「墨の香りに包まれると、気持ちを集中させることができる」
教育学部 4年 児嶋 美織(こじま・みおり)
2016年「第32回全国年賀はがきコンクール」で総務大臣賞受賞、2017年「第30回記念国際架橋書会展」では学生の部の最高位となる中国大使館賞受賞、そして今秋「第34回全国硬筆コンクール」では文部科学大臣賞受賞と、輝かしい成績を収め続けている教育学部4年の児嶋美織さん。小学生から始めた習い事を極める児嶋さんに、古典1,461文字を41時間以上かけて臨書(※)した作品の話を中心に聞きました。
(※)手本を見ながら書くこと。
――まずは書道を始めたきっかけと、書道の魅力を教えてください。

書道教室で練習している様子
小学校1年生のときに書いたお習字が校内で金賞に選ばれ、市内の展覧会に出品してもらえたのですが、そこで一番下の銅賞しか受賞できず悔しかったことが、書道を始めようと思ったきっかけです。2年生から地元の書道教室で習い始め、その後、母の勧めで全国トップクラスの人が多数通う書道教室に移り、週1回ですが今でも通っています。
書道の魅力は、墨の香りに包まれると、リラックスしながら気持ちを集中させることができるところです。また、きれいな字を見るのが好きで、先生の書くお手本の字にもよく心を奪われています。先生の字は見ているだけでもワクワクしますね。

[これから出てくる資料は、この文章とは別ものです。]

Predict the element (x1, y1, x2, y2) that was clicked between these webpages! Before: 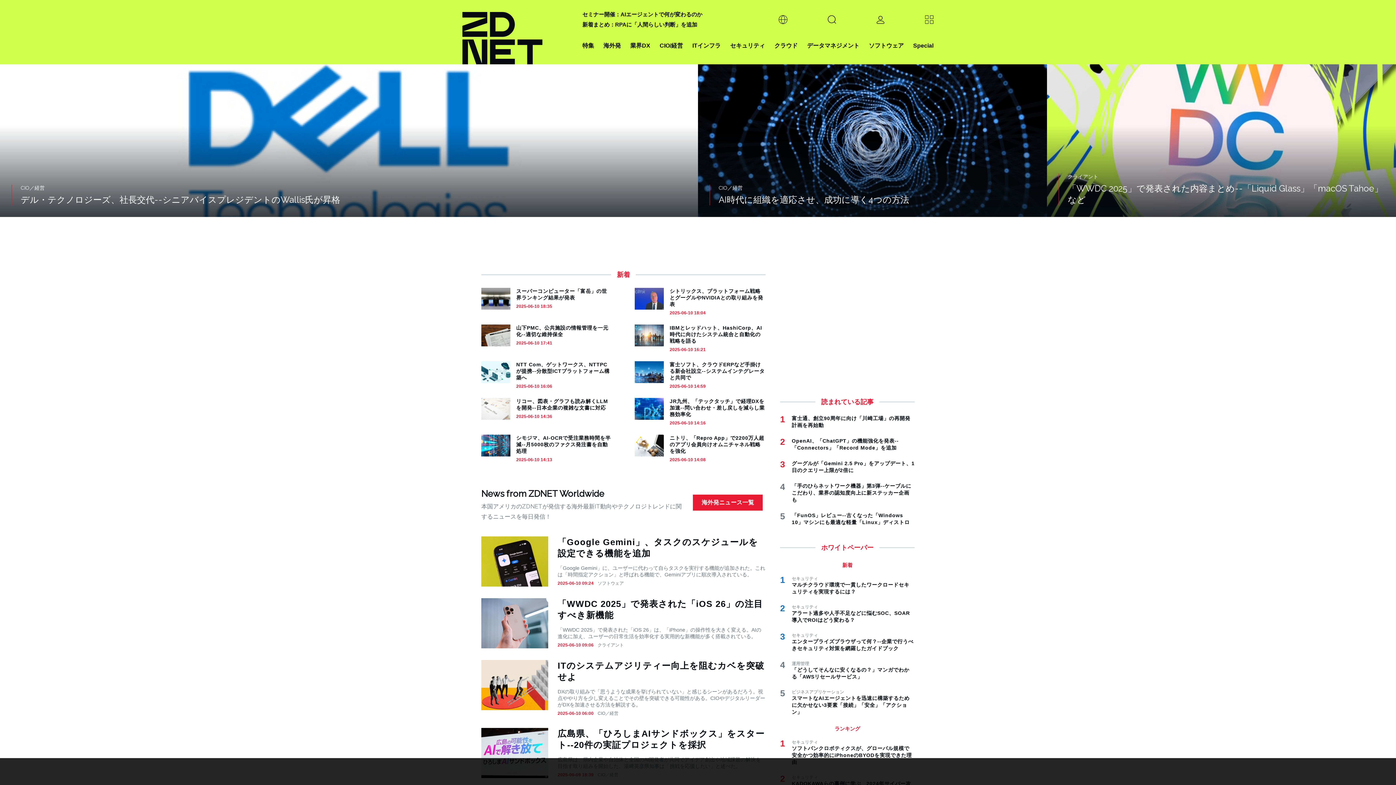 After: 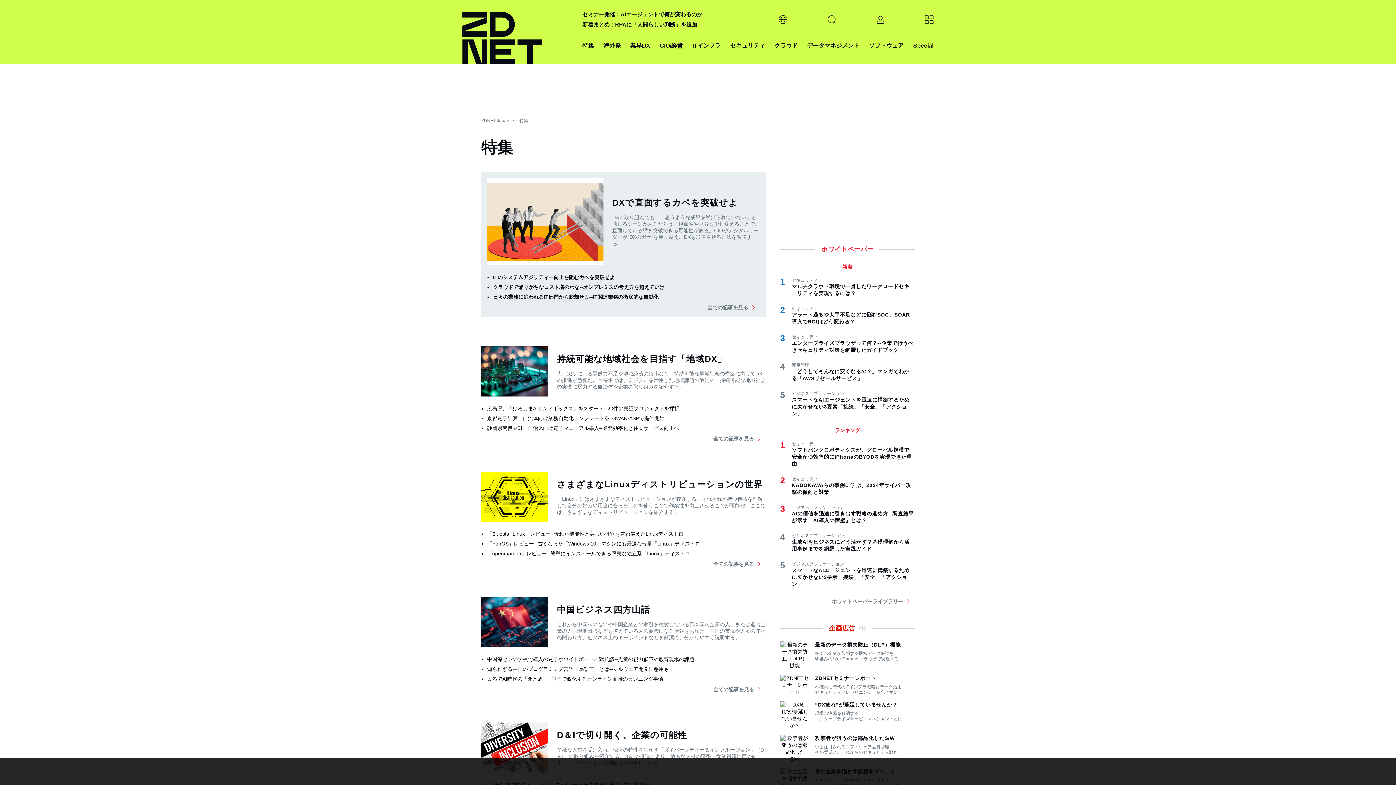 Action: label: Special bbox: (913, 40, 933, 50)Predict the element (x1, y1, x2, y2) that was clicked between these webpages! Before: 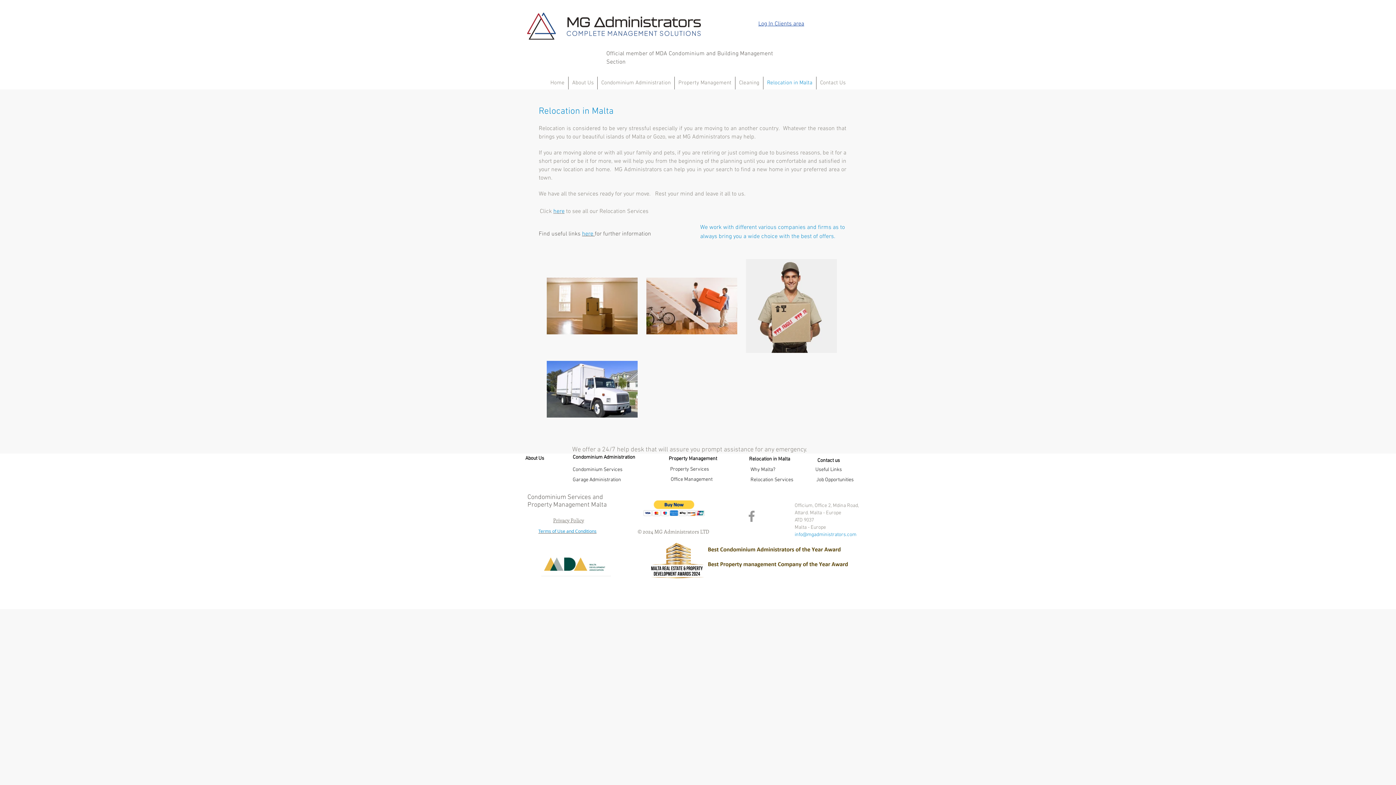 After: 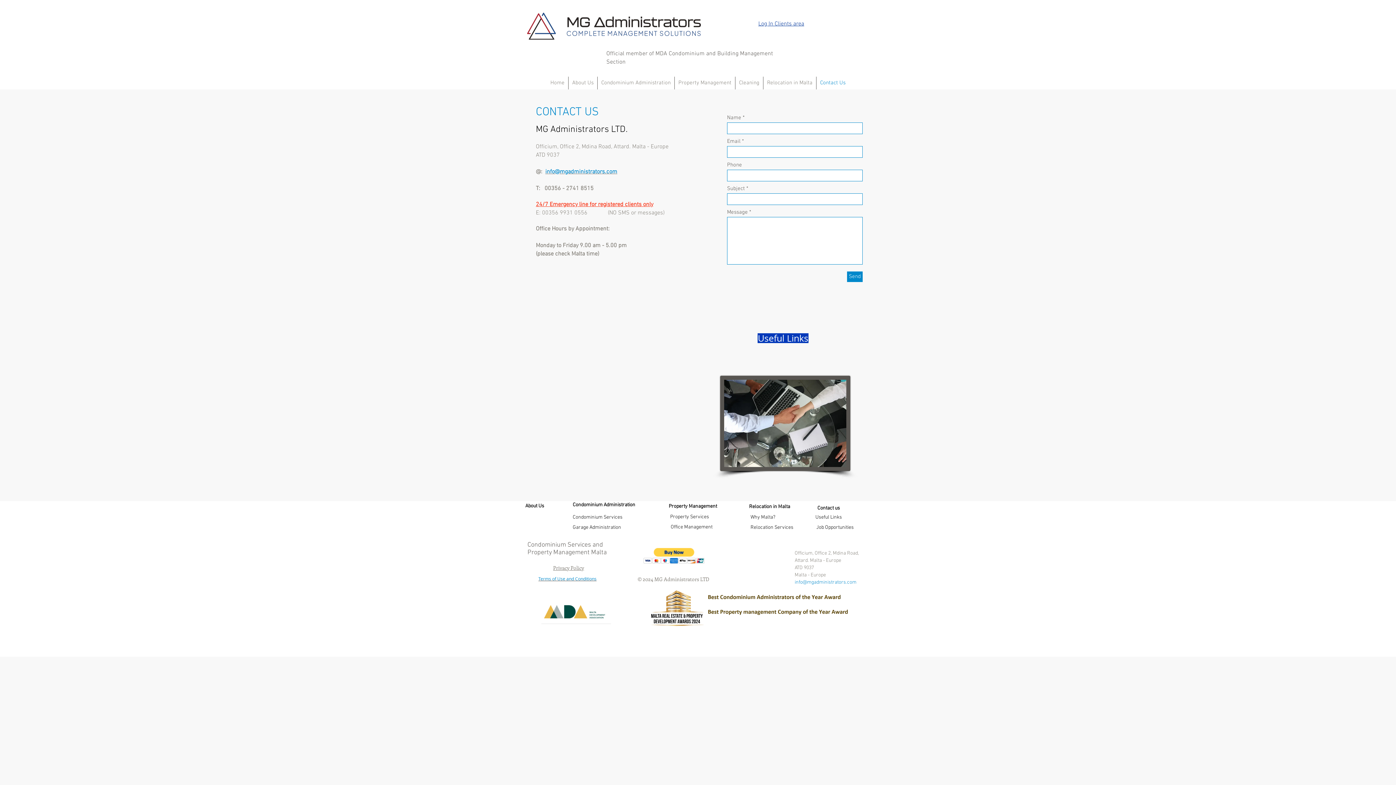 Action: bbox: (814, 456, 842, 465) label: Contact us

――年間どのくらいのコンクールに応募されているのでしょうか?

「第32回全国年賀はがきコンクール」総務大臣賞受賞作品
硬筆・毛筆合わせて、毎年8つくらいのコンクールに応募しています。中には、「席書」と言って、日本武道館などの大きな会場に集まり、その場で配られた半紙に書いて提出する大会もあります。半紙は2枚しか配られず、制限時間20~25分以内に仕上げなければいけません。張り詰めた雰囲気の中で書くのはとても緊張しますね。
また、コンクールの他に、人前で書道のパフォーマンスをすることもあります。今年7月には、増上寺(東京都港区)で行われたミャンマー祭りに呼ばれ、書道教室のメンバーと一緒に袴を着て、日本語とミャンマー語で書道パフォーマンスを行いました。

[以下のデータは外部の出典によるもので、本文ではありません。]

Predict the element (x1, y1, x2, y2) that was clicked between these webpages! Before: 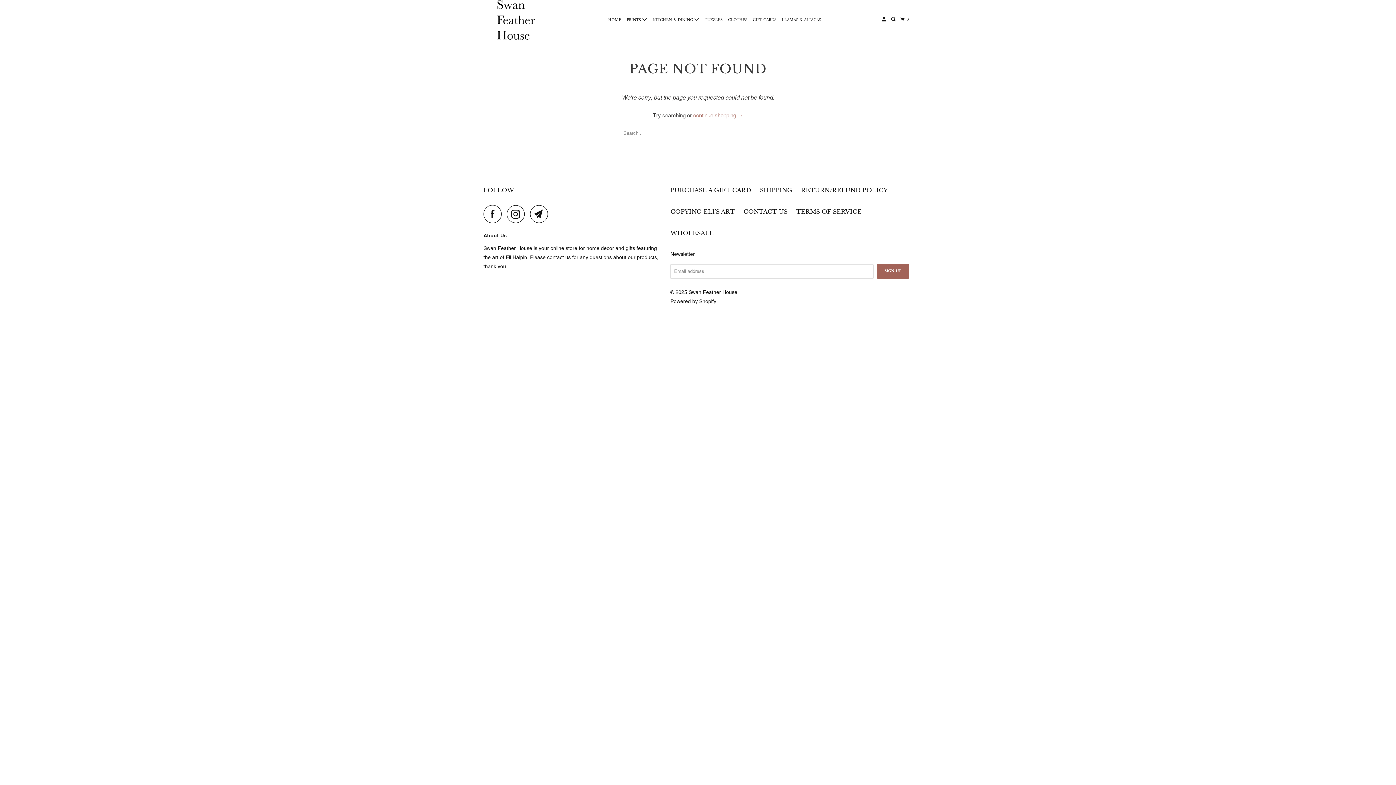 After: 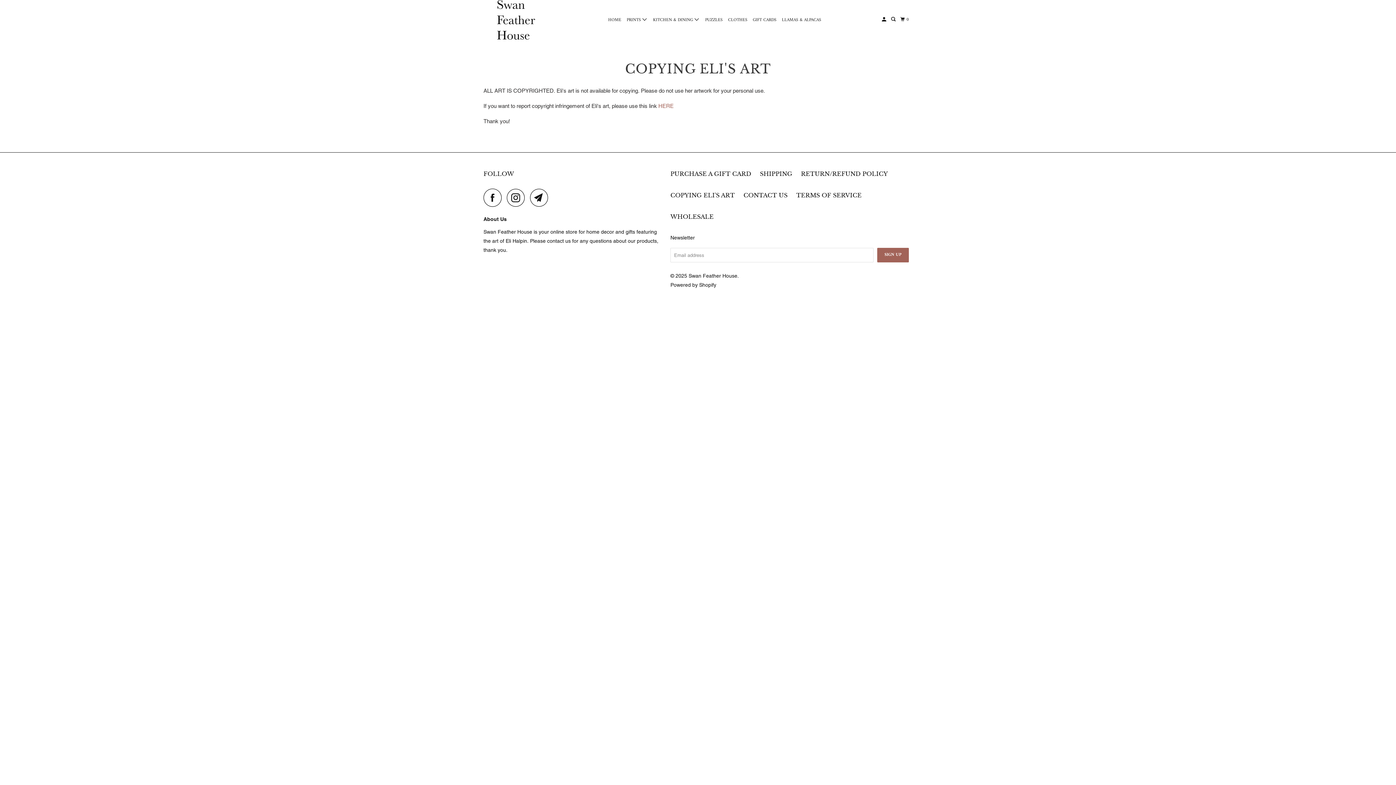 Action: bbox: (670, 206, 735, 216) label: COPYING ELI'S ART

――昨年、学生の部としては最高位となる中国大使館賞を受賞した「第30回記念国際架橋書会展」について聞かせてください。
普段応募しているコンクールは基本的に白い半紙を使用し、その大きさにも規定がありますが、この国際架橋書会展には規定がなく、半紙の色やサイズ、墨の色も自由に選ぶことができます。今回は、書道の教科書にも載っている『雁塔聖教序(がんとうしょうぎょうじょ)』(※1)の全1,461文字を、140センチ×140センチの大きな半紙2枚分に書く全臨(※2)に挑戦しました。
臨書は単にお手本と同じ文字を書くだけではなく、線の角度や太さ、癖など、お手本の字形を全く同じように書き写します。お手本自体も人が書いているものなので文字が崩れている箇所がありますが、そういったところもそのまま崩れたように表現するんです。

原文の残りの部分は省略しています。